AtSUC2 and AtSUC4 mutants were hypersensitive in ABA treatments with exogenous sucrose than

without it.

Sucrose distribution of AtSUC2 and AtSUC4 mutants in shoots and roots in response to salt,

osmotic, low temperature and exogenous ABA treatments

Our previous data of sucrose content of AtSUC4 mutants was obtained with a stress solution of 3%

exogenous sucrose (Gong et al. 2013a, b). We measured the sucrose contents of WT and the four

mutants following stress and ABA treatments with and also without exogenous sucrose. These results

showed that disruption of AtSUC2 and AtSUC4 affected the sucrose balance between sources in the

normal condition without or with exogenous sucrose, as sucrose contents were higher in shoots and

lower in roots in AtSUC2 and AtSUC4 mutants than WT (Fig. 5 A–D). While the extent of the sucrose

imbalance increased under abiotic stresses and ABA treatments (Fig. 5 A–D). The data suggested that

AtSUC2 and AtSUC4 are required for maintaining the sucrose balance for plant tolerance to abiotic

stresses. Interestingly, there was still an obvious sucrose imbalance in the mutants in abiotic stress

treatments with 3% exogenous sucrose, especially the increasing extent of sucrose contents in shoots

of the mutants in almost all treatments, which should be a main reason of hypersensitivity of mutants

in response to abiotic stress treatments with exogenous sucrose (Fig. 5 A–D).

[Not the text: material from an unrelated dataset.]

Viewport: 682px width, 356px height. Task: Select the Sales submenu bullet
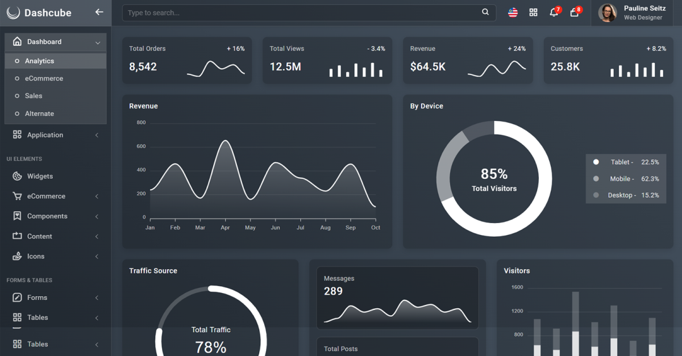click(x=17, y=96)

Expression of stress-responsive and ABA-responsive genes in AtSUC2 and AtSUC4 mutants

The ABA response mechanism that leads to abiotic stress tolerance in Arabidopsis thaliana was


clarified by qRT-PCR analysis of the expression of the following stress-responsive and

ABA-responsive genes in WT and AtSUC2 and AtSUC4 mutants following ABA treatments: ABFs

(ABF1, ABF2/AREB1, ABF3, and ABF4/AREB2) (Choi et al. 2000, Uno et al. 2000); ABI2 (Leung et

al. 1997); RD29A (Yamaguchi-Shinozaki and Shinozaki 1994); MYB2 (Abe et al. 2003); KIN1 and

KIN2 (Kurkela and Borg-Franck 1992); CBL9 (Pandey et al. 2004) and ERD10 (Kiyosue et al. 1994).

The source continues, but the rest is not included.